[Opening RECORD EXTRACTS section]

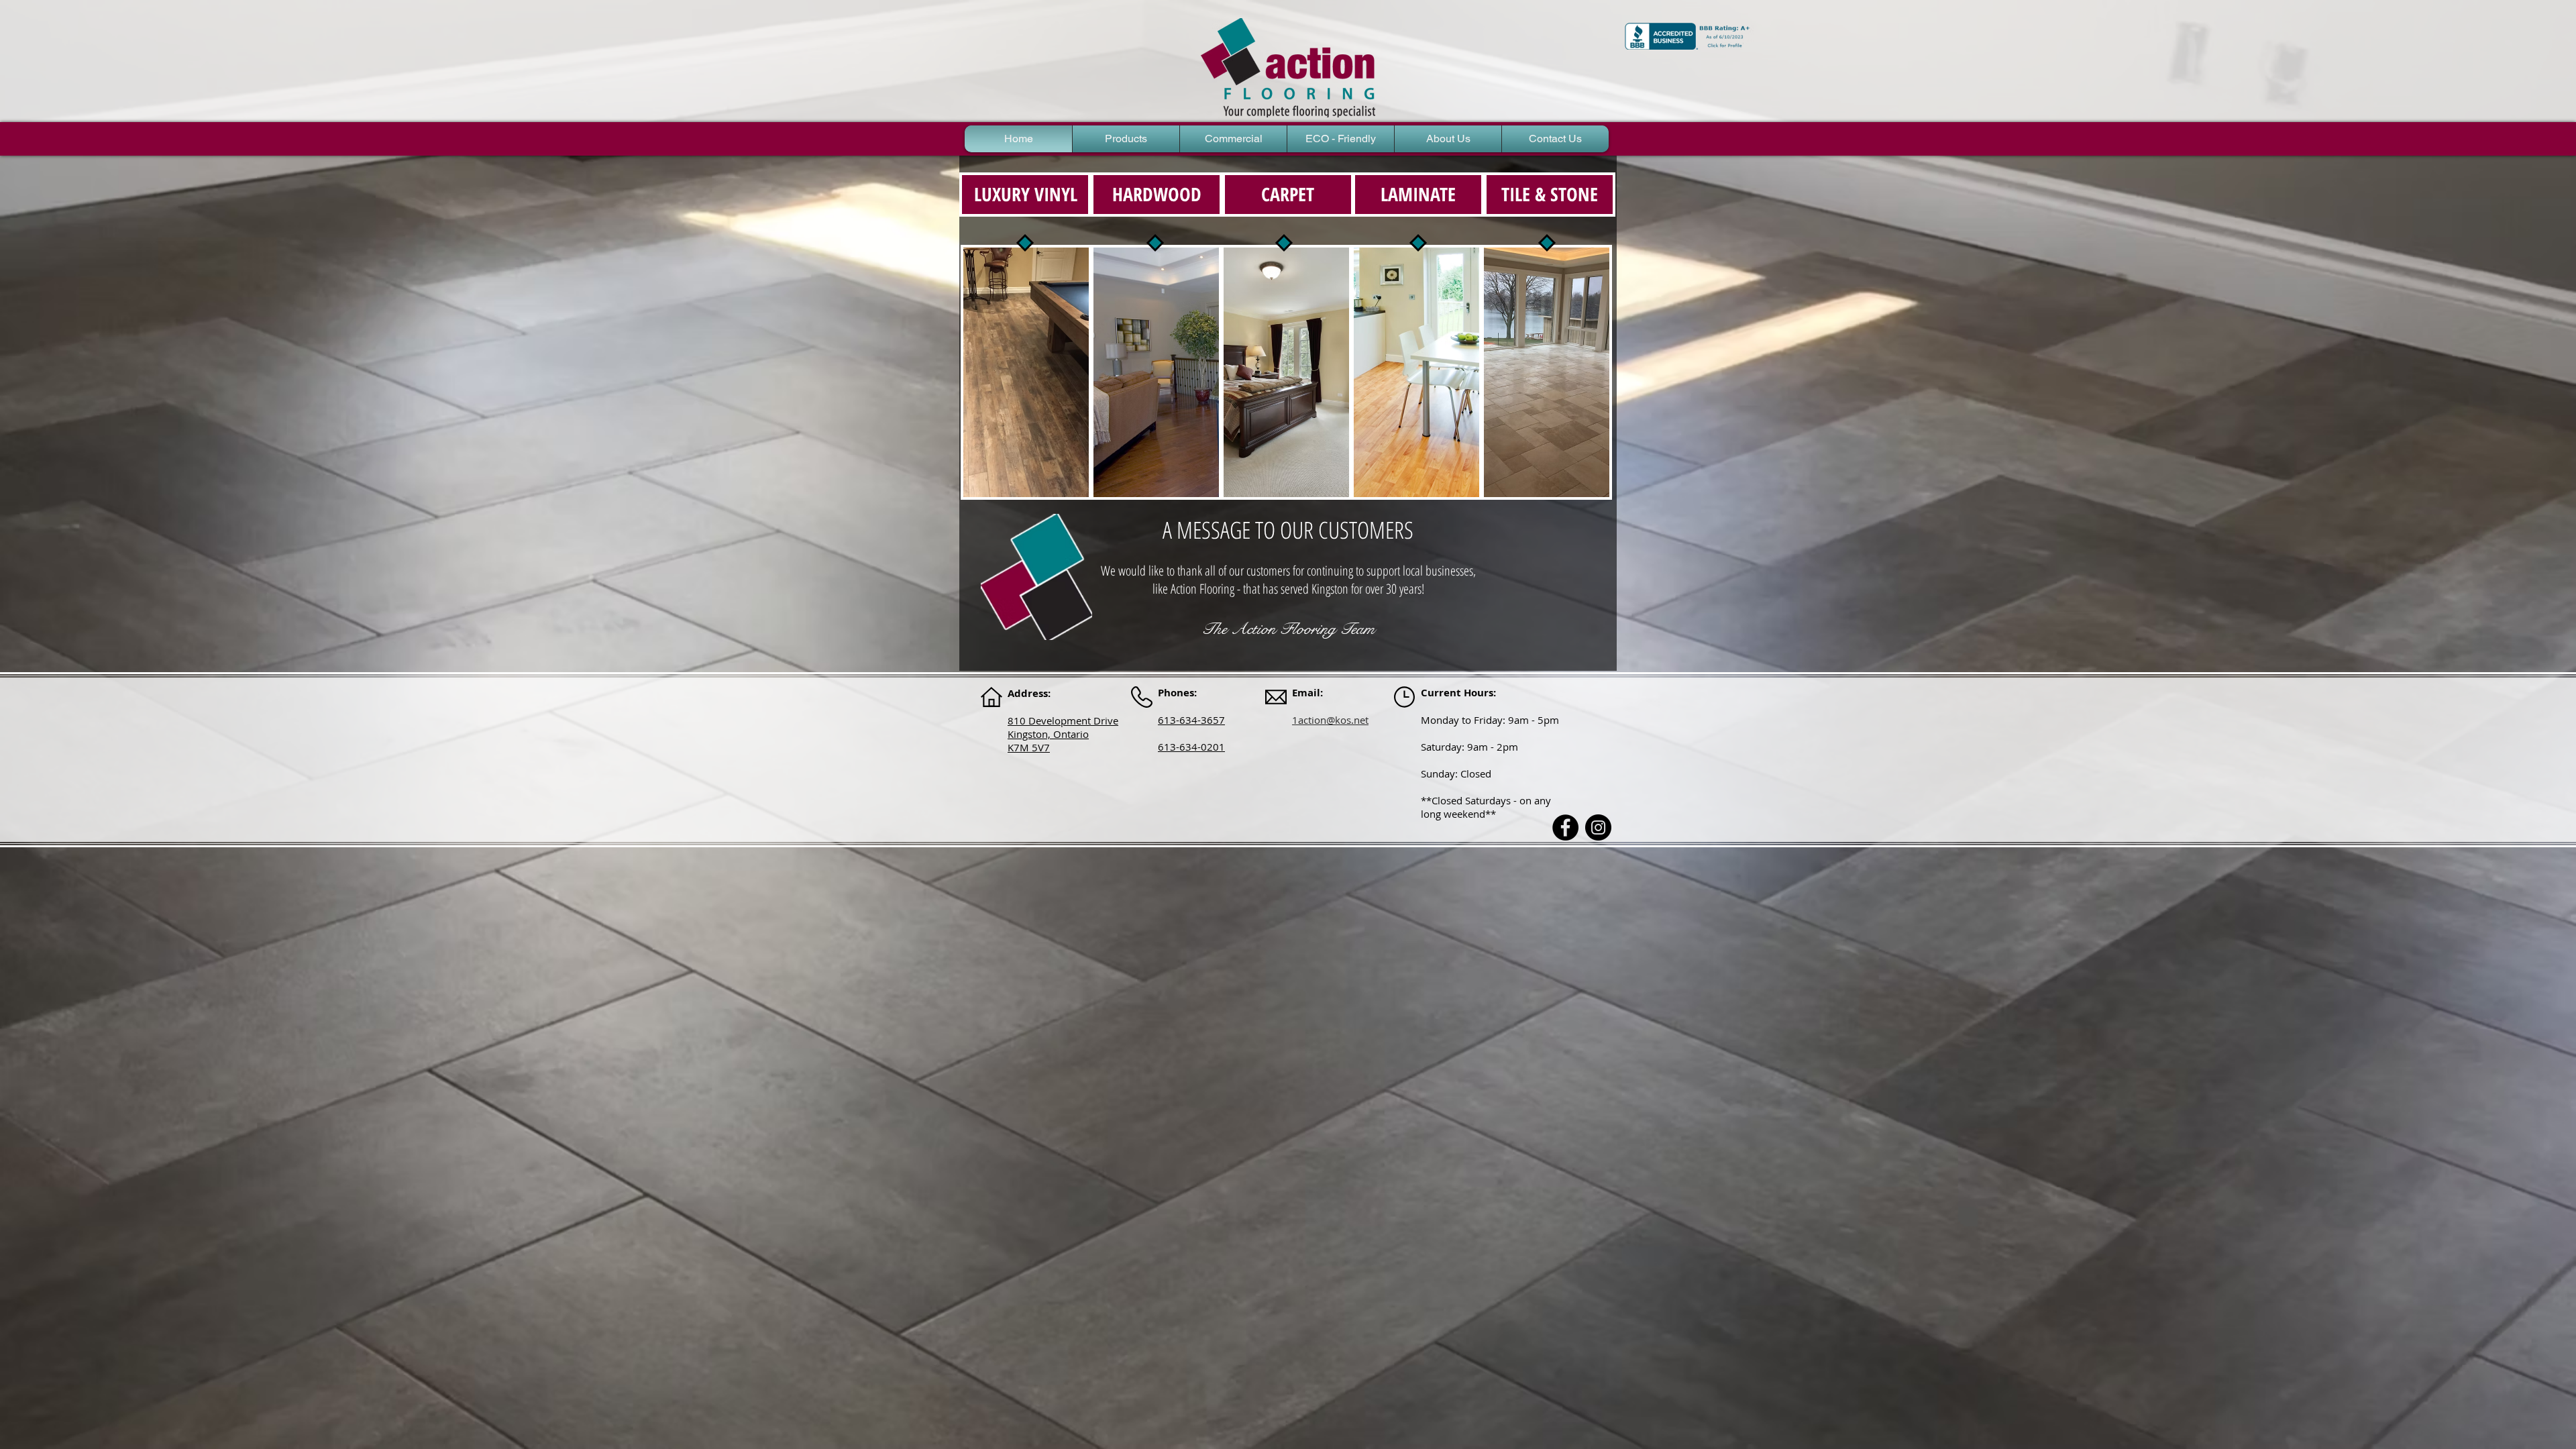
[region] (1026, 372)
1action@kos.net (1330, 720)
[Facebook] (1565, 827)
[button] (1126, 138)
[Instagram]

[Closing RECORD EXTRACTS section]
[Opening RECORD EXTRACTS section]

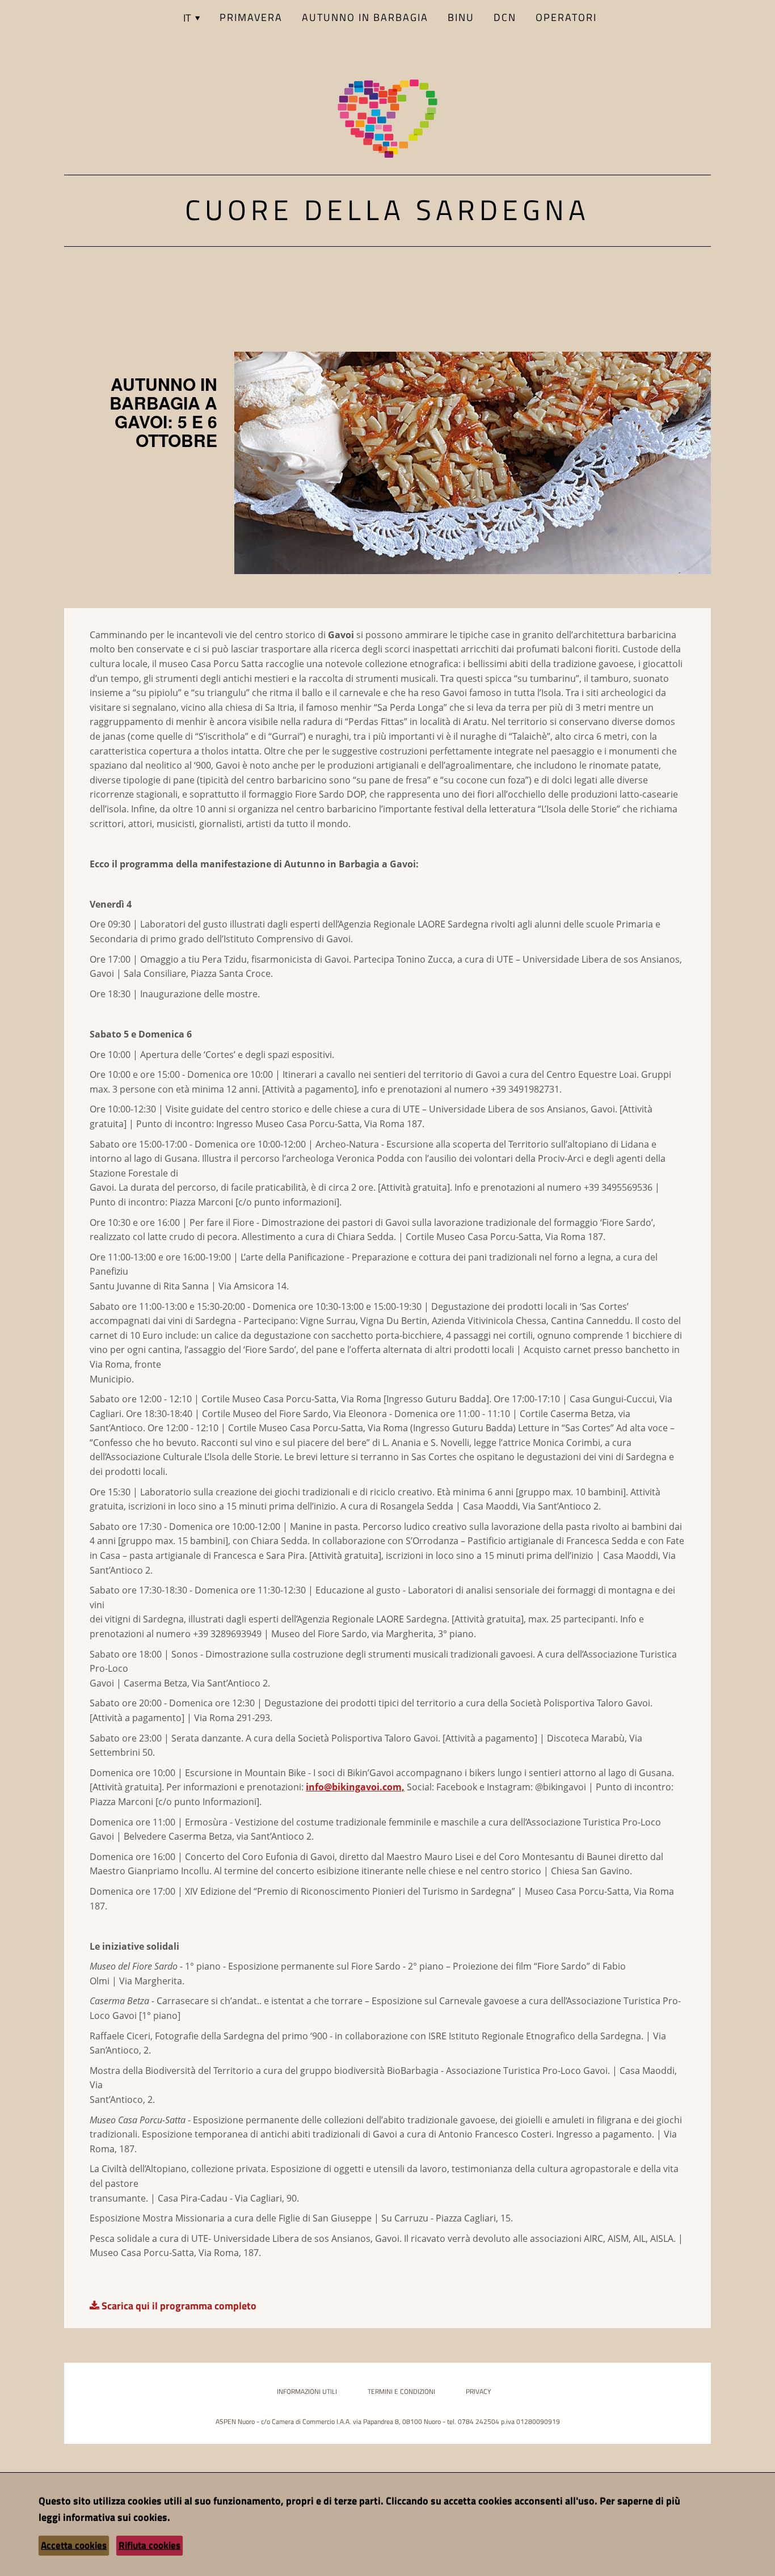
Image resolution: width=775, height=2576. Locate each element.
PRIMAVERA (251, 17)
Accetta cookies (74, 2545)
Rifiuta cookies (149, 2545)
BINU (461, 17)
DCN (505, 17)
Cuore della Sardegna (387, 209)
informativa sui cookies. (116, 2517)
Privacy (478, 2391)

[Closing RECORD EXTRACTS section]

Give again exactly, and only, the lines above starting at the one with "Accetta cookies (74, 2545)" and ending at the one with "Privacy (478, 2391)".

Accetta cookies (74, 2545)
Rifiuta cookies (149, 2545)
BINU (461, 17)
DCN (505, 17)
Cuore della Sardegna (387, 209)
informativa sui cookies. (116, 2517)
Privacy (478, 2391)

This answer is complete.